PROBLEM DETAILS:
Here the job is to print only the lines from the one containing "Click the scrollbar thumb at the right edge" to the end of the entries, both included, exactly as they stand, with pictures excluded.

ENTRIES SHOWN:
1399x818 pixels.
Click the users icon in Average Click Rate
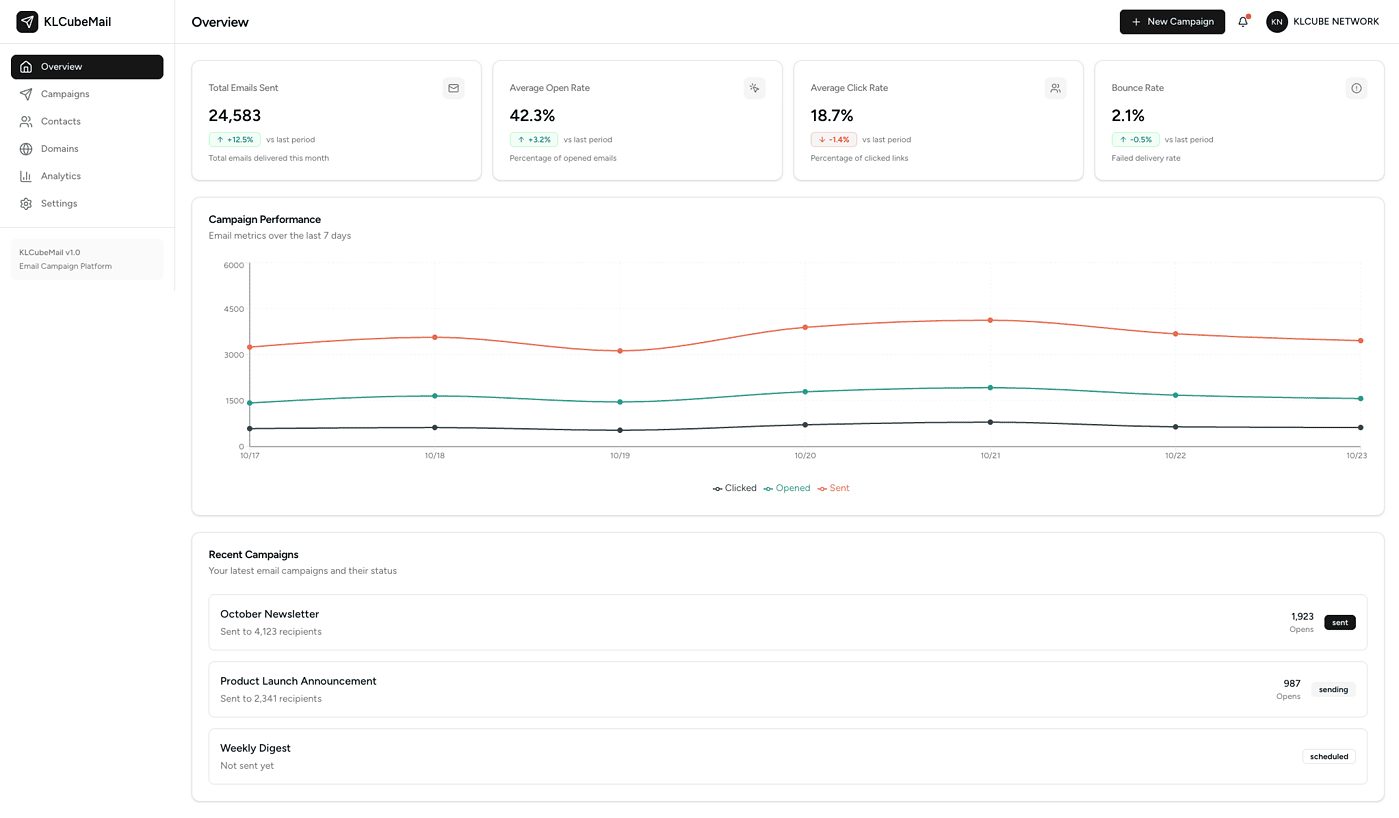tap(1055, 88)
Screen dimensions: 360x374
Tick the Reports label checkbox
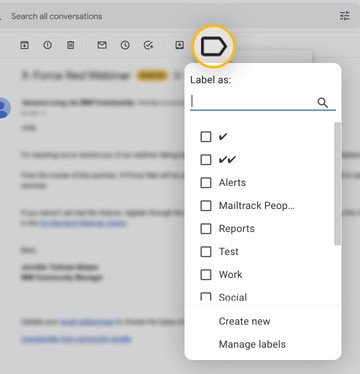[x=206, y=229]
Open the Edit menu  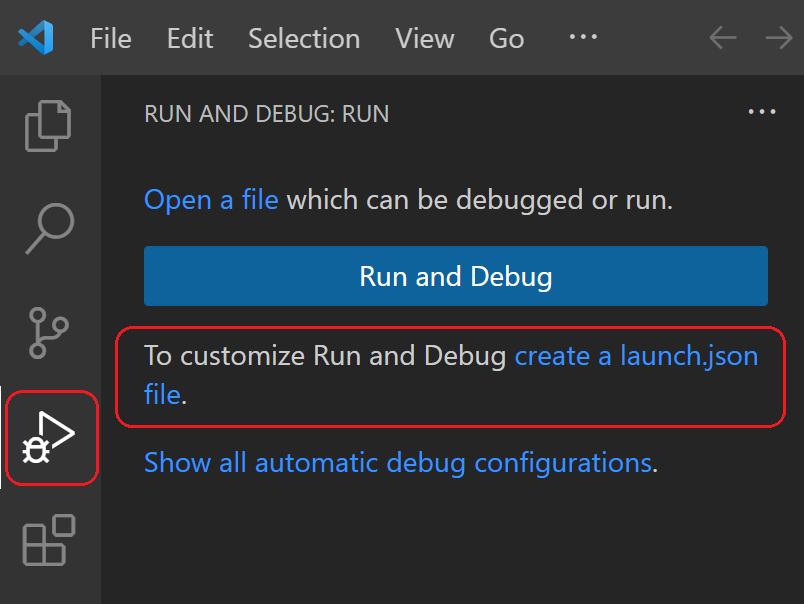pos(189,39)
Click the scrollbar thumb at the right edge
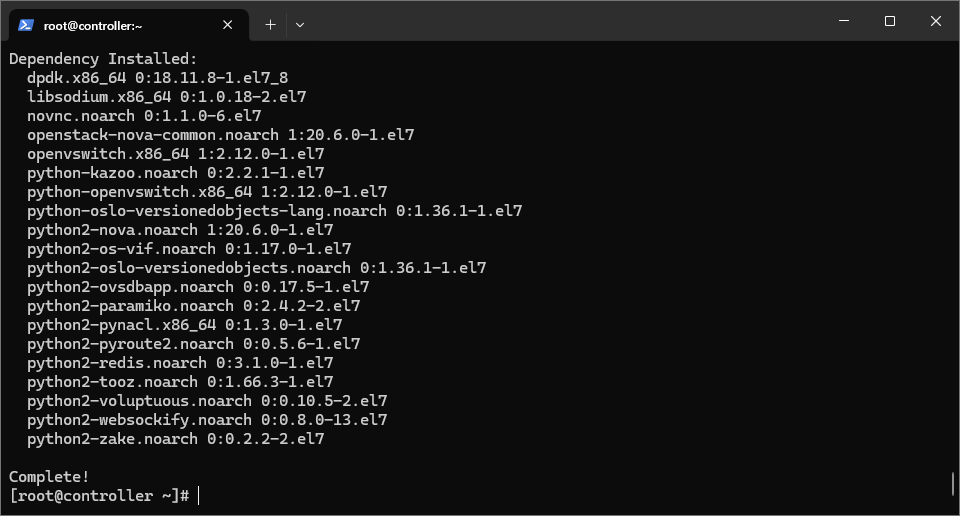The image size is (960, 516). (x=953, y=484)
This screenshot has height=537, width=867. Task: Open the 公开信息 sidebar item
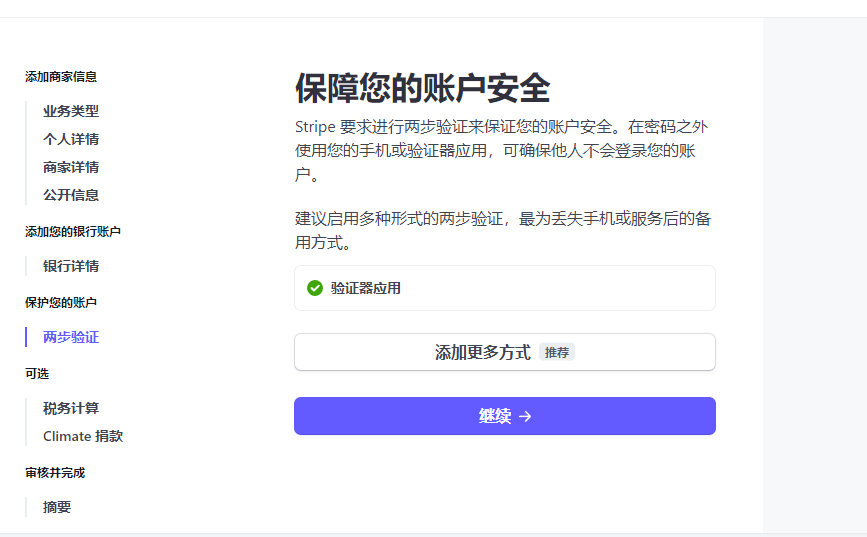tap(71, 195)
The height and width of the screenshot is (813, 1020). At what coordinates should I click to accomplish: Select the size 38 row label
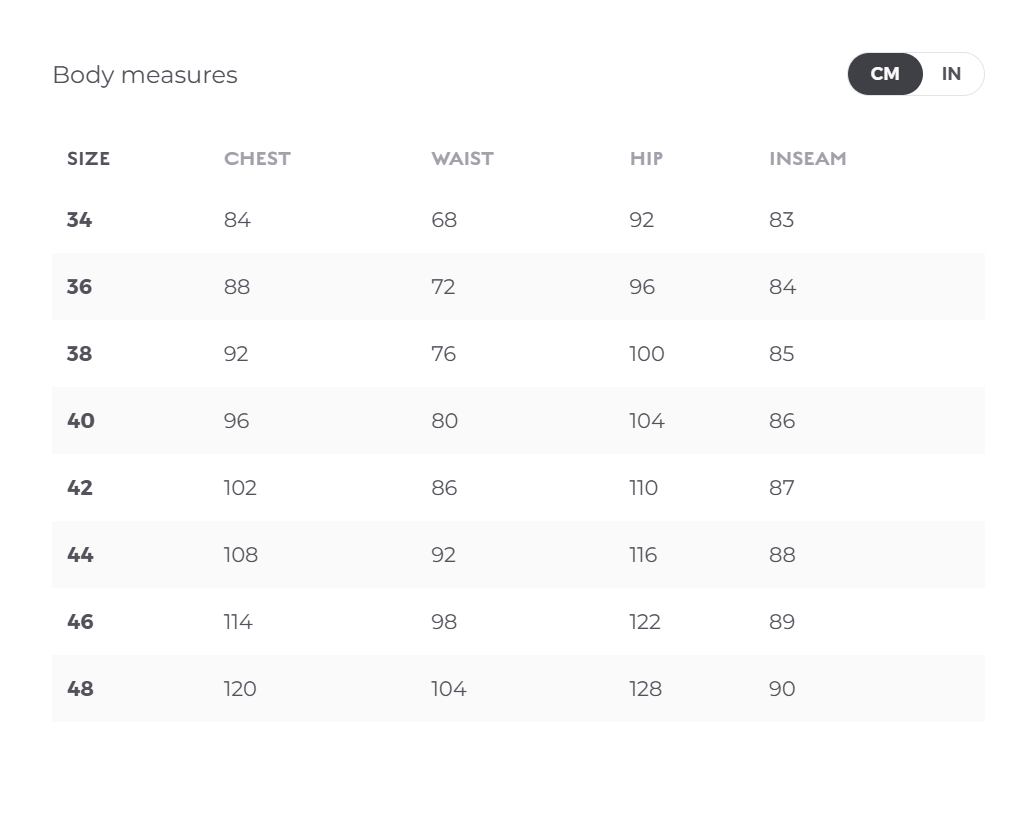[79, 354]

COMPLETED EXERCISE:
Click the scrollbar thumb at the right edge
The image size is (960, 516). (x=953, y=484)
This screenshot has height=537, width=867. Task: Open the 公开信息 sidebar item
tap(71, 195)
The height and width of the screenshot is (813, 1020). At what coordinates should I click to accomplish: Select the size 38 row label
[79, 354]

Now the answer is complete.